THE PROBLEM: Give back the records below verbatim, please, but without a single image.
(DATA RECORDS Opens)
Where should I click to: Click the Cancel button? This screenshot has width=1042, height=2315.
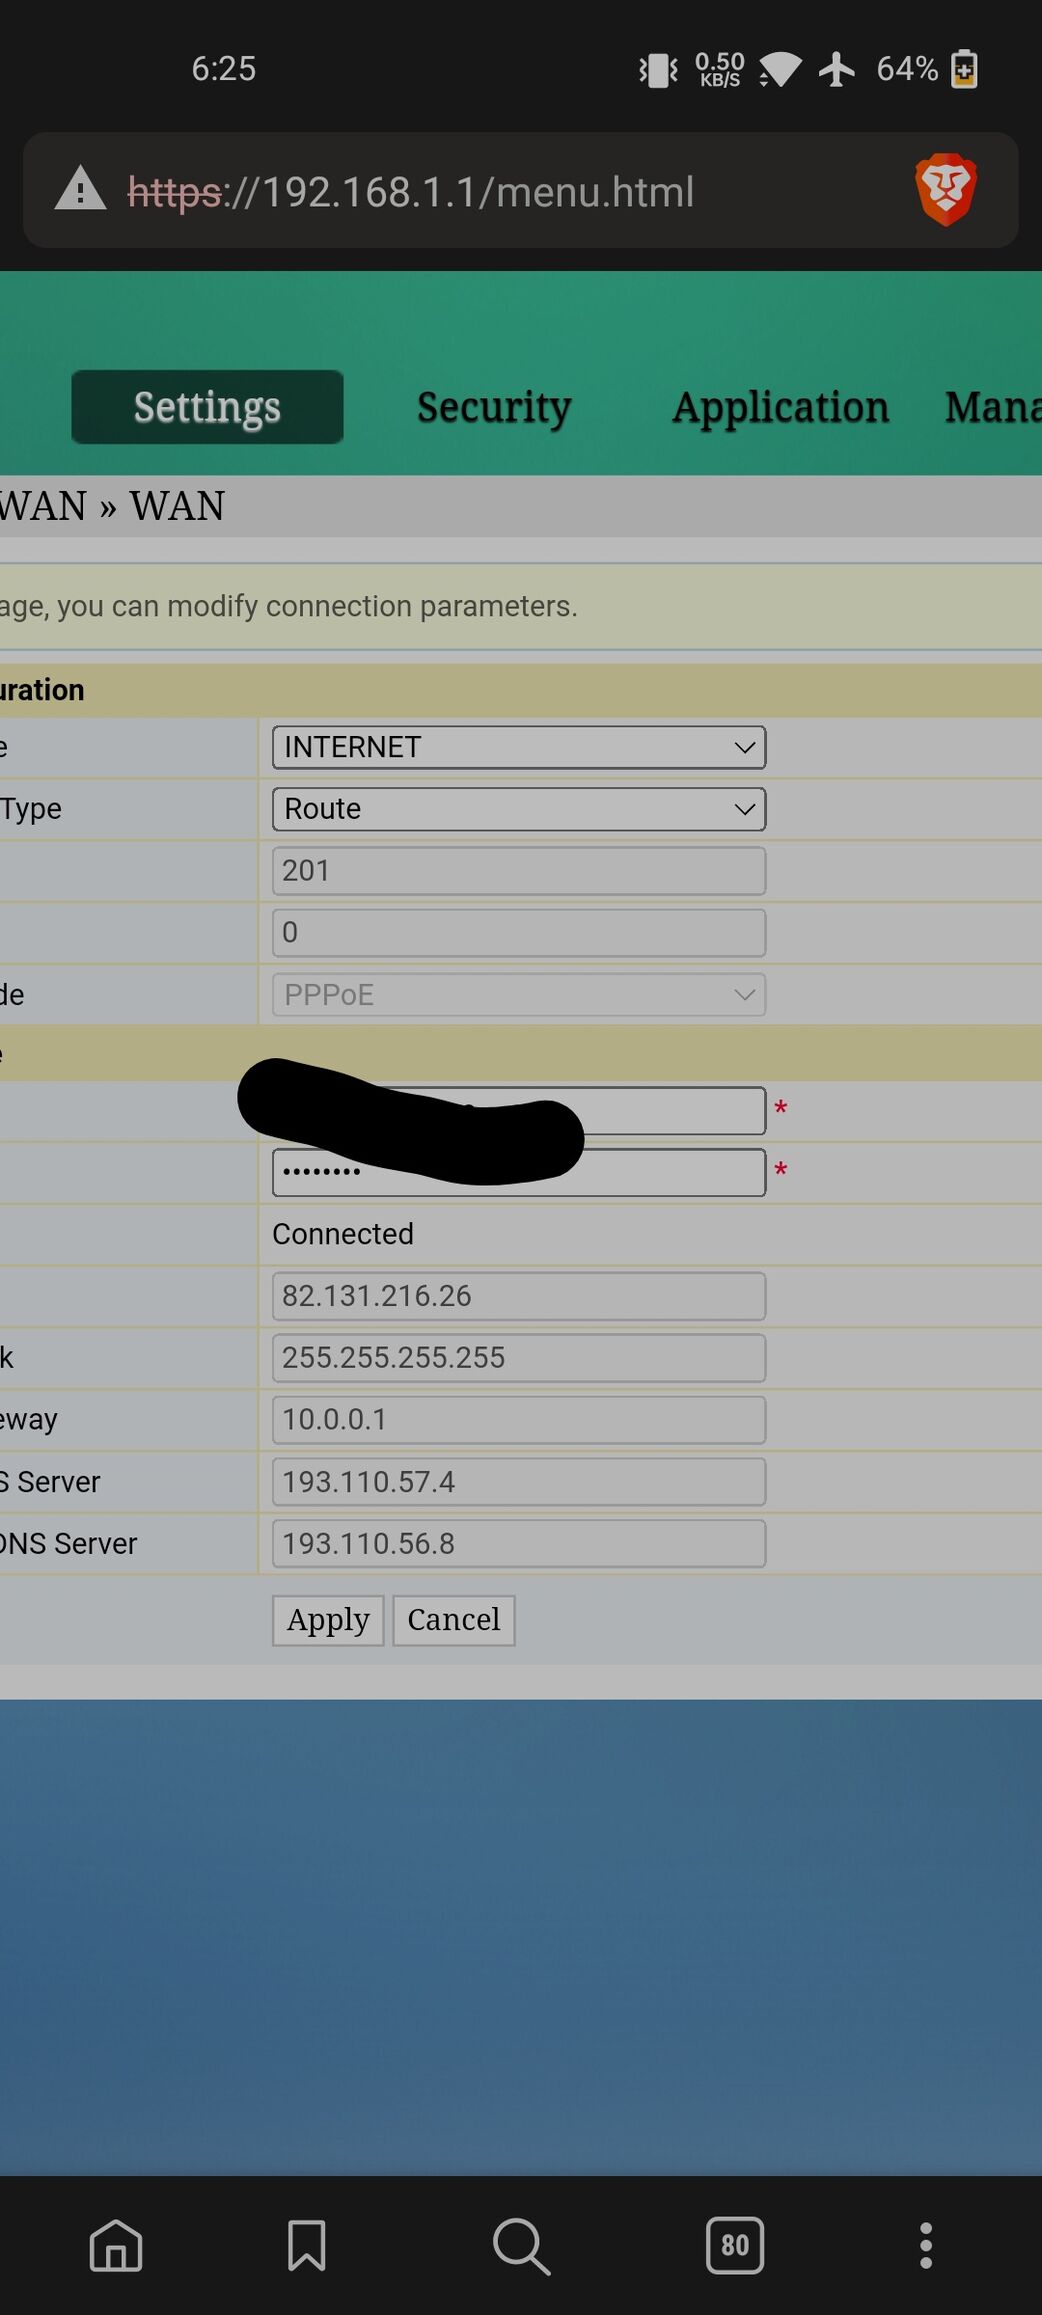[454, 1620]
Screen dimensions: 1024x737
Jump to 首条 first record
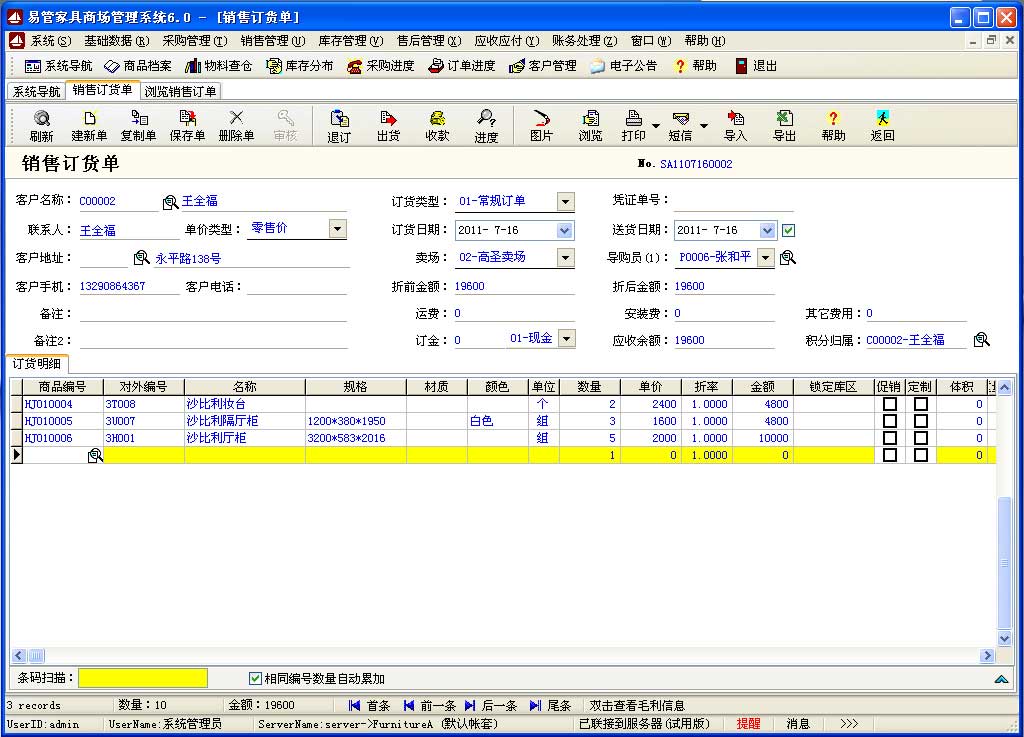369,705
(DATA RECORDS Closes)
OUTPUT:
Where should I click to: Click the Cancel button? This screenshot has width=1042, height=2315.
[454, 1620]
Screen dimensions: 1024x737
Jump to 首条 first record
369,705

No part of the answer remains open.